Problem to work on: With the first line below as the start and the line containing "You are a computer-use" as the end, copy every line between them exactly, ends included.

[Start of Attachment]

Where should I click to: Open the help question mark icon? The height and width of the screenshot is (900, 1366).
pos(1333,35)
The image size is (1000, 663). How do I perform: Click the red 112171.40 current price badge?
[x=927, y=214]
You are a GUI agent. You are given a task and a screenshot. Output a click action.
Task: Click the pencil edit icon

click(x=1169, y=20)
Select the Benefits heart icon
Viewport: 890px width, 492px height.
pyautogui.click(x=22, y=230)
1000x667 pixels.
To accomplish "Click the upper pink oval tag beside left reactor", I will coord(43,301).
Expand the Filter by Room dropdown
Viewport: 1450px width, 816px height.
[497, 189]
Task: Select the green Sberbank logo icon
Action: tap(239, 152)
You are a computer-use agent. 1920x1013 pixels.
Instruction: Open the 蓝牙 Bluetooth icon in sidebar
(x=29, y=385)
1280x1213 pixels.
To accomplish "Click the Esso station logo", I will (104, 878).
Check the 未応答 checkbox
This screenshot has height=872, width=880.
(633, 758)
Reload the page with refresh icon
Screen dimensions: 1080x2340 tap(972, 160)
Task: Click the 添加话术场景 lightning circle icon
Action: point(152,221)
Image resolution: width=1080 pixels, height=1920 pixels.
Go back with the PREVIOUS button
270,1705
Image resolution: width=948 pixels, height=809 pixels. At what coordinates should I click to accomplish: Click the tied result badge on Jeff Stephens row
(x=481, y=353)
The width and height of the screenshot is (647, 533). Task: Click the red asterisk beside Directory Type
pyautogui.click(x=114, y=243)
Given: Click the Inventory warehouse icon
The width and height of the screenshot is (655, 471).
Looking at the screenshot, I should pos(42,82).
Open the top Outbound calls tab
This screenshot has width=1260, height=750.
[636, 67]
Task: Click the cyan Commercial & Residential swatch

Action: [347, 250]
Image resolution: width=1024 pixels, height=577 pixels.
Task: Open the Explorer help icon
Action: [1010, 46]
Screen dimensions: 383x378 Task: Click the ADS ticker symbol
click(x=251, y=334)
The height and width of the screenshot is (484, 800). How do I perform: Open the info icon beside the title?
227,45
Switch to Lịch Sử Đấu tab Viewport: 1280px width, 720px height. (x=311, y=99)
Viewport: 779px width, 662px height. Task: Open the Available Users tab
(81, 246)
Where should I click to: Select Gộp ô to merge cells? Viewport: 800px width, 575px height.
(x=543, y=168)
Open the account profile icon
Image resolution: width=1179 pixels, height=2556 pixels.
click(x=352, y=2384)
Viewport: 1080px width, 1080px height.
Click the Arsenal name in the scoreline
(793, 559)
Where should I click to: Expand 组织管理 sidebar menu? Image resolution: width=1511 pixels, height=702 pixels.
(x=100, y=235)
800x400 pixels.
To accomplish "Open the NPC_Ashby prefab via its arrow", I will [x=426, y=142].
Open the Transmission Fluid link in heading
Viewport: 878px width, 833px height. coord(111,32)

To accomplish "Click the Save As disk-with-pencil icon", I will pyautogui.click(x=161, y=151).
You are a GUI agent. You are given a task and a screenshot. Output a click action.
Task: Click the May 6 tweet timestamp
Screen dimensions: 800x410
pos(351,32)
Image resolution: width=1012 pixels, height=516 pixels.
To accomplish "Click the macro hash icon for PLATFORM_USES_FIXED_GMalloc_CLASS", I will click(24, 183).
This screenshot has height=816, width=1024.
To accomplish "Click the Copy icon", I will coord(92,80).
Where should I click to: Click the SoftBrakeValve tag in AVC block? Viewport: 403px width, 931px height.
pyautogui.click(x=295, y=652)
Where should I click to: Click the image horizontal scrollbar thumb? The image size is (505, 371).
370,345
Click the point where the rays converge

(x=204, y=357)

[End of Attachment]

Answer section:
Where should I click to: Open the help question mark icon? The height and width of the screenshot is (900, 1366).
pos(1333,35)
The image size is (1000, 663). How do I perform: Click the red 112171.40 current price badge?
[x=927, y=214]
You are a GUI agent. You are given a task and a screenshot. Output a click action.
Task: Click the pencil edit icon

click(x=1169, y=20)
Select the Benefits heart icon
Viewport: 890px width, 492px height.
pyautogui.click(x=22, y=230)
1000x667 pixels.
To accomplish "Click the upper pink oval tag beside left reactor", I will coord(43,301).
Expand the Filter by Room dropdown
Viewport: 1450px width, 816px height.
[497, 189]
Task: Select the green Sberbank logo icon
Action: tap(239, 152)
You are a computer-use agent. 1920x1013 pixels.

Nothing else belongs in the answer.